Nov 14, 2016; 3:29am

Re: GC problem and performance refine problem

14 posts

Hi Kumar Vishal,

Driver and some executor logs are in the accessory. The same query run for five times.

Time consume for every query:

67068ms, 45758ms, 26497ms, 22619ms, 21504ms

The first stage for every query:

(first query -> start from 0 stage

second query -> 4

third query -> 8

fourth query -> 12

five query -> 16)

see "first stage of queries.png" in accessory

Longest task for every query:

(Task and log relationship:

stage 0, task 249 -> 1.log

stage 4, task 420 -> 2.log

stage 8, task 195 -> 3.log

stage 12, task 350 -> 4.log

stage 16, task 321 -> 5.log)

see "longest task.png" in accessory

longest tasks.png

first stage of queries.png

2016-11-14 11:22 GMT+08:00 An Lan <[hidden email]>:

Hi,

Driver and some executor logs are in the accessory. The same query run for five times.

» **AIM OF THE EXERCISE**:
Please answer these from the post on the GC and performance problem:
(a) How long did the third query take?
(b) From which stage does the fourth query start?
(c) Which log goes with stage 8, task 195?
The lines after the post aren't needed for anything here.

» **DATA SECTION**:

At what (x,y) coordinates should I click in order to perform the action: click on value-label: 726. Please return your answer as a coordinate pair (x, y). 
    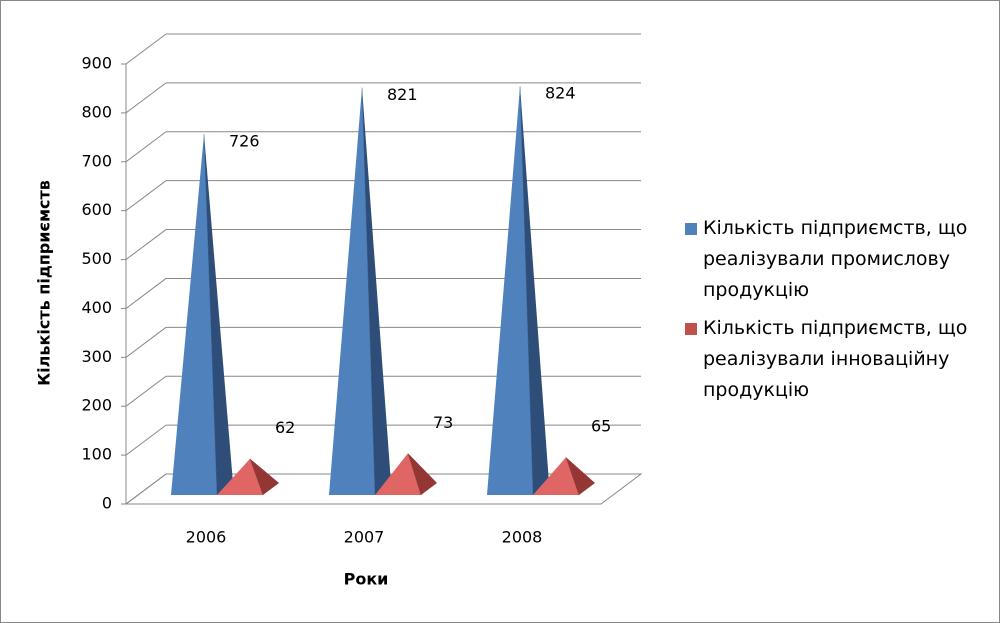
    Looking at the image, I should click on (244, 142).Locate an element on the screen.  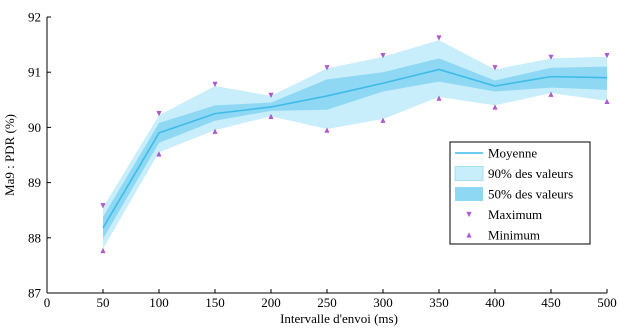
x-axis-label: Intervalle d'envoi (ms) is located at coordinates (339, 318).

» **REPLY TO THE TASK**:
(a) 26497ms
(b) 12
(c) 3.log